In professional sports it’s becoming more and more common for athletes to broker trades to teams that are located in tax advantaged states. For example Tony Romo’s contract with the Dallas Cowboys makes him the fifth highest paid athlete in the NFL. He has the distinction of being the NFL athlete that takes home the most money. Drew Brees will earn nearly 2 million dollars more than Romo but will effectively take home $70,000 less. This is due to the fact that Texas doesn’t have any income tax, while Louisiana does.
This might seem like an extreme example, and in all fairness it probably is. But, it does illustrate the point that there are ways to save a few tax dollars. Usually, any potential tax savings are small enough that it doesn’t justify moving your family to another state. But savings are savings, and every dollar counts. So with that in mind, here are a few of the most overlooked tax deductions from the past few years. It is worth noting that I am a tax professional and before you take any of the recommendations in this letter, we should sit down together to have your situation assessed, to help you uncover hidden risks – and opportunities.
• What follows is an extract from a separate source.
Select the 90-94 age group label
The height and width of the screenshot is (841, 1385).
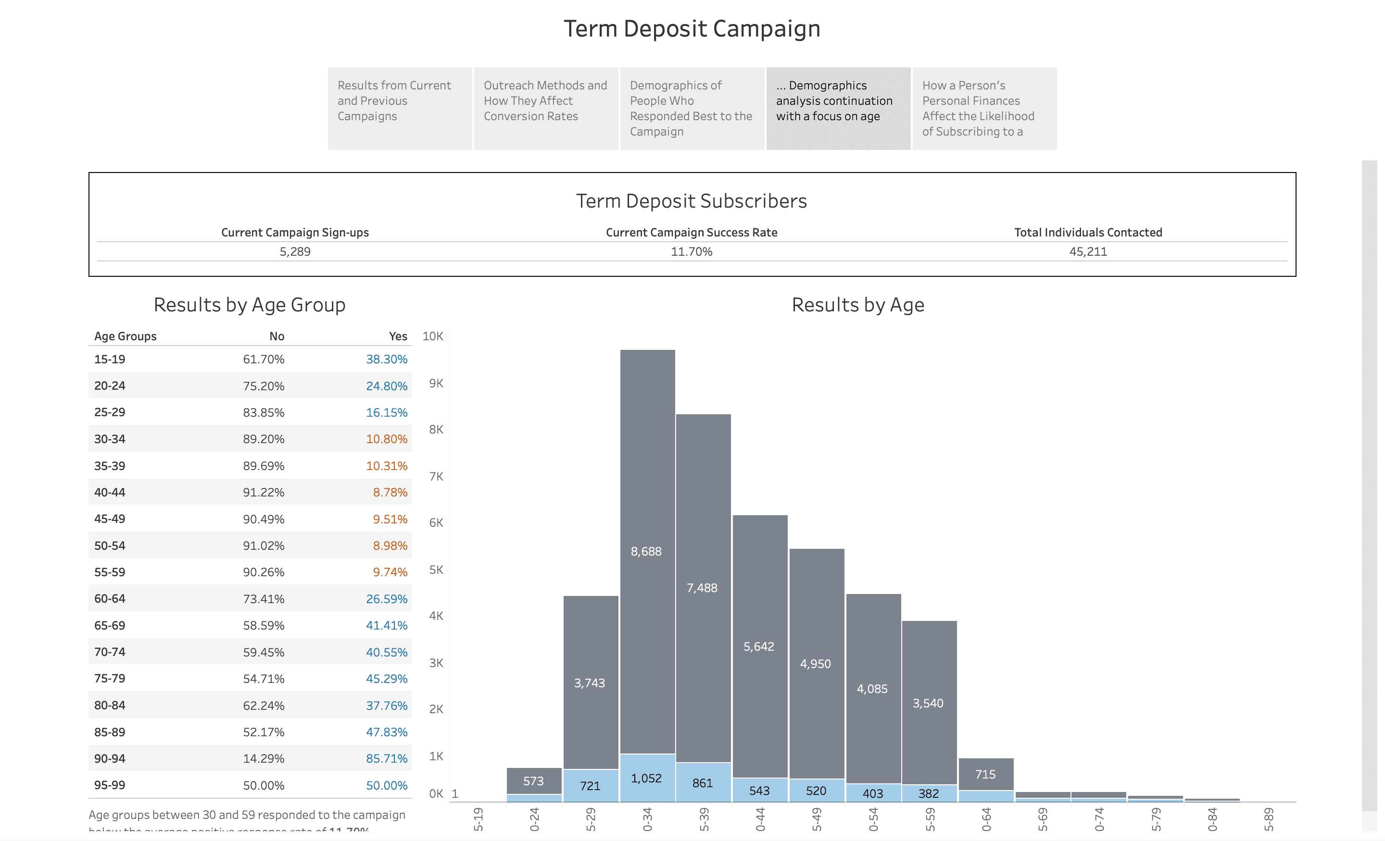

- Job hunting costs: If you are one of the millions of Americans who found yourself unemployed in the past year, you can deduct the money you spent in search for new employment.
- Moving for your first job: If you are looking for your first job and the job is over 50 miles away from your current residence, you can deduct the cost of moving for your employment. As with most deductions you need to prove that you qualify. This requires specific receipts and records, so have all your paperwork!
- Child care credit: Credits are slightly different than a deduction, but the bottom line is you pay fewer taxes if you qualify. The Child Care Credit allows you pay for up to $5,000 ($6,000 for the care of two or more children) of child care without being taxed on those dollars.
- Sales tax vs income tax: The federal government allows you to deduct either the amount of money you paid in income tax or the amount you paid in Sales tax, whichever is larger. If you, like Tony Romo, live in a state without income tax, it becomes easy to decide which deduction you’ll take. If you live in a state with income tax, you and I will need to sit down and decide which deduction you’ll want to take.
As the saying goes, two things are inevitable; death and taxes. Since you can’t avoid them, you might as well make sure that you’re keeping as much of your money as possible.